▸ Quoted passage
Ecosyste.ms: Awesome

An open API service indexing awesome lists of open source software.

Awesome Lists | Featured Topics | Projects

https://github.com/sfzhang15/atss

Bridging the Gap Between Anchor-based and Anchor-free Detection via Adaptive Training Sample Selection, CVPR, Oral, 2020
https://github.com/sfzhang15/atss

Last synced: 3 days ago
JSON representation

Bridging the Gap Between Anchor-based and Anchor-free Detection via Adaptive Training Sample Selection, CVPR, Oral, 2020

Awesome Lists containing this project

README

        

# Bridging the Gap Between Anchor-based and Anchor-free Detection via Adaptive Training Sample Selection

[![License](https://img.shields.io/badge/license-BSD-blue.svg)](LICENSE)

By [Shifeng Zhang](http://www.cbsr.ia.ac.cn/users/sfzhang/), [Cheng Chi](https://chicheng123.github.io/), [Yongqiang Yao](https://github.com/yqyao), [Zhen Lei](http://www.cbsr.ia.ac.cn/users/zlei/), [Stan Z. Li](http://www.cbsr.ia.ac.cn/users/szli/).

## Introduction

In this work, we first point out that the essential difference between anchor-based and anchor-free detection is actually **how to define positive and negative training samples**. Then we propose an Adaptive Training Sample Selection (ATSS) to automatically select positive and negative samples according to statistical characteristics of object, which significantly improves the performance of anchor-based and anchor-free detectors and bridges the gap between them. Finally, we demonstrate that tiling multiple anchors per location on the image to detect objects is a thankless operation under current situations. Extensive experiments conducted on MS COCO support our aforementioned analysis and conclusions. With the newly introduced ATSS, we improve state-of-the-art detectors by a large margin to 50.7% AP without introducing any overhead. For more details, please refer to our [paper](https://arxiv.org/abs/1912.02424).

*Note: The lite version of our ATSS has been merged to the official code of [FCOS](https://github.com/tianzhi0549/FCOS) as the [center sampling](https://github.com/tianzhi0549/FCOS/blob/master/fcos_core/modeling/rpn/fcos/loss.py#L166-L173) improvement, which improves its performance by ~0.8%. The full version of our ATSS can further improve its performance.*

## Installation
This ATSS implementation is based on [FCOS](https://github.com/tianzhi0549/FCOS) and [maskrcnn-benchmark](https://github.com/facebookresearch/maskrcnn-benchmark) and the installation is the same as them. Please check [INSTALL.md](INSTALL.md) for installation instructions.

▸ Data supplied
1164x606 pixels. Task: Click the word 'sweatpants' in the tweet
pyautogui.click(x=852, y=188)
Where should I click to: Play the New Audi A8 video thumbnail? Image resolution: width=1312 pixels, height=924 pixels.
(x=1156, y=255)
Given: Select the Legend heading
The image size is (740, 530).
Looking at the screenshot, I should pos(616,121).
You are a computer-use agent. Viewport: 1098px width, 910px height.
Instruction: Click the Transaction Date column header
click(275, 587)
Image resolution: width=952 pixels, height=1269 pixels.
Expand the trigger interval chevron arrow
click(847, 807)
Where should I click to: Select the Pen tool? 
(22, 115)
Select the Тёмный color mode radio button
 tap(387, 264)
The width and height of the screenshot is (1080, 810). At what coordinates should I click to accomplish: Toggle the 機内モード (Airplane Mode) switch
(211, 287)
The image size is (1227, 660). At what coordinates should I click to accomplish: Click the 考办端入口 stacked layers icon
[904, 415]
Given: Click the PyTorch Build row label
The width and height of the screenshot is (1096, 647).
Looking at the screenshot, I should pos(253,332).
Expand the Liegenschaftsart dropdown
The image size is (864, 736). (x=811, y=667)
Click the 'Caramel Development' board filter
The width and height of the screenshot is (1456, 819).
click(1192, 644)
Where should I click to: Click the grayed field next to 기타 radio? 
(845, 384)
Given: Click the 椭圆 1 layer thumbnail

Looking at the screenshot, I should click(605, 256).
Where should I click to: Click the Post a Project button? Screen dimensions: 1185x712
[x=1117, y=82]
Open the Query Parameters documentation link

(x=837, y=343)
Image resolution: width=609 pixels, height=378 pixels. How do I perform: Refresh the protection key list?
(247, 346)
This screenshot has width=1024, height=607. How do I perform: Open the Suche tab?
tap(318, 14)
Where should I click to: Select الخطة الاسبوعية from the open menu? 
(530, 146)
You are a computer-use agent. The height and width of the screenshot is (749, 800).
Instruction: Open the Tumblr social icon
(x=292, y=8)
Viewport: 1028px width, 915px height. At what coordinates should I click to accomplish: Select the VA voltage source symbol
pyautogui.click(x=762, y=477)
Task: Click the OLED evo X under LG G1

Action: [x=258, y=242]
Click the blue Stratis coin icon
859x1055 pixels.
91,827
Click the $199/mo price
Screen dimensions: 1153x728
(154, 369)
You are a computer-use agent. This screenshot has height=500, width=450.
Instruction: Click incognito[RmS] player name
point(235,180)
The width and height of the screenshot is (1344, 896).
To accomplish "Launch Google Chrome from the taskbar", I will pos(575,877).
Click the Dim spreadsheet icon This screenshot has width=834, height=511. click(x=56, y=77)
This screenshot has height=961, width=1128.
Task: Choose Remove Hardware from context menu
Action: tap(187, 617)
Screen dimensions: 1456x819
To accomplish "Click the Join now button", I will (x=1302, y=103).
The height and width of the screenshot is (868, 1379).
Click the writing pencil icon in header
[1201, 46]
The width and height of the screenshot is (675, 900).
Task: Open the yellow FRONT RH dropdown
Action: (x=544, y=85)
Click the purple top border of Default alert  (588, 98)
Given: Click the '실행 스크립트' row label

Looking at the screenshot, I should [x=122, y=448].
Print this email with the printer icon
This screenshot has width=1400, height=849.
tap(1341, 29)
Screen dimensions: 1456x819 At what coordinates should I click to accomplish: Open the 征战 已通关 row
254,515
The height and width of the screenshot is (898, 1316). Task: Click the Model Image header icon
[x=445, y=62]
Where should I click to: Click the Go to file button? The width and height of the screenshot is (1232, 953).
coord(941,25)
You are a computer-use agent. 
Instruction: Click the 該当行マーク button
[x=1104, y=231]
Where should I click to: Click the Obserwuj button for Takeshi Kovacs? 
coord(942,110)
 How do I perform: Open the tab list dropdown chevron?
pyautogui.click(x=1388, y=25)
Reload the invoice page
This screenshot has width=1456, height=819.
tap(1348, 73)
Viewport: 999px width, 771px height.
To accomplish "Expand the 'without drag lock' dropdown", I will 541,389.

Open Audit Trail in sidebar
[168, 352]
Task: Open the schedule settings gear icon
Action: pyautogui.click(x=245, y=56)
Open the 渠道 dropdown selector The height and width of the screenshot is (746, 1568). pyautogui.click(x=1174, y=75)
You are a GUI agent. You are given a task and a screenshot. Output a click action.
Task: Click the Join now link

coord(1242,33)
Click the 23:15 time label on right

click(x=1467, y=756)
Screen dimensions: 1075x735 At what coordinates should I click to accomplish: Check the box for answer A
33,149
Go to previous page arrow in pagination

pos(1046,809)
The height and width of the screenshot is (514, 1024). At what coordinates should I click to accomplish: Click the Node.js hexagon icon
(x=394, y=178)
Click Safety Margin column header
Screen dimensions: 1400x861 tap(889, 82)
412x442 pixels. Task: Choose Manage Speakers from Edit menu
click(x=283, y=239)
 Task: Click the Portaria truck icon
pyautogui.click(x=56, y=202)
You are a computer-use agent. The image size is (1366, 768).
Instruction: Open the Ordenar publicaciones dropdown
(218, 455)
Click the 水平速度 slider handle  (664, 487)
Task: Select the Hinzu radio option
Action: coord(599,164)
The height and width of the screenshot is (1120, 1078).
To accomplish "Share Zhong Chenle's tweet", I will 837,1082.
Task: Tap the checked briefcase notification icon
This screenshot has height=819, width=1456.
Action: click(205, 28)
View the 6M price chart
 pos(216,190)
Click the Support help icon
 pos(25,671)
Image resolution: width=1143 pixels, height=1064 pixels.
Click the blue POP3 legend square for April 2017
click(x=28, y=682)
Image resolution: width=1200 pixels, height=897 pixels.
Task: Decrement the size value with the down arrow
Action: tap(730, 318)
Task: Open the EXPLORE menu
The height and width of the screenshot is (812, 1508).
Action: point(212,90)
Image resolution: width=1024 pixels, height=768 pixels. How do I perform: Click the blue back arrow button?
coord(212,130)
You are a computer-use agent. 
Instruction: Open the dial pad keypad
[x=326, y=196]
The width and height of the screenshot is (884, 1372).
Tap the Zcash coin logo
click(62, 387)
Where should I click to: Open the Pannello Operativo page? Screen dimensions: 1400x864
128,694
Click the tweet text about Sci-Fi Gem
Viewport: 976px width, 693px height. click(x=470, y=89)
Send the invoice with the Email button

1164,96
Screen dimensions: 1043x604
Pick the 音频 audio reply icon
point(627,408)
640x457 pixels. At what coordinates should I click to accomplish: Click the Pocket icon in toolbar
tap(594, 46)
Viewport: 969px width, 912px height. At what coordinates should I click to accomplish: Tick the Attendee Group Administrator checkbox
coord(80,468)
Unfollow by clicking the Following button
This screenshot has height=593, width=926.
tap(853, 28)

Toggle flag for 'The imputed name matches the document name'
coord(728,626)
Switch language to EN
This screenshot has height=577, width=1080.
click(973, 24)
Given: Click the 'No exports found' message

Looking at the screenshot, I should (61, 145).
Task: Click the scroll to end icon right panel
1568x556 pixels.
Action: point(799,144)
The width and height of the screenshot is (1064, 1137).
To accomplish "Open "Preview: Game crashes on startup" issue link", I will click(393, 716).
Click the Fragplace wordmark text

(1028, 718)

▸ Exercise instructions
**A.** Reproduce the entries verbatim, from the line containing "You are a GUI" through the line containing "pos(1046,809)", with both of those lines included.
**B.** Extend the ATSS README past its final sentence.

▸ Responses
**A.**
You are a GUI agent. You are given a task and a screenshot. Output a click action.
Task: Click the Join now link

coord(1242,33)
Click the 23:15 time label on right

click(x=1467, y=756)
Screen dimensions: 1075x735 At what coordinates should I click to accomplish: Check the box for answer A
33,149
Go to previous page arrow in pagination

pos(1046,809)

**B.**
## A quick demo
Once the installation is done, you can download *ATSS_R_50_FPN_1x.pth* from [Google](https://drive.google.com/open?id=1t8RLdQ6fsFXa0kzPIQ7541uZeQeMXP73) or [Baidu](https://pan.baidu.com/s/1bYXjWJE35kHLpQAIeWtZ0g) to run a quick demo.

# assume that you are under the root directory of this project,
# and you have activated your virtual environment if needed.
python demo/atss_demo.py

## Inference
The inference command line on coco minival split:

python tools/test_net.py \
--config-file configs/atss/atss_R_50_FPN_1x.yaml \
MODEL.WEIGHT ATSS_R_50_FPN_1x.pth \
TEST.IMS_PER_BATCH 4

Please note that:
1) If your model's name is different, please replace `ATSS_R_50_FPN_1x.pth` with your own.
2) If you enounter out-of-memory error, please try to reduce `TEST.IMS_PER_BATCH` to 1.
3) If you want to evaluate a different model, please change `--config-file` to its config file (in [configs/atss](configs/atss)) and `MODEL.WEIGHT` to its weights file.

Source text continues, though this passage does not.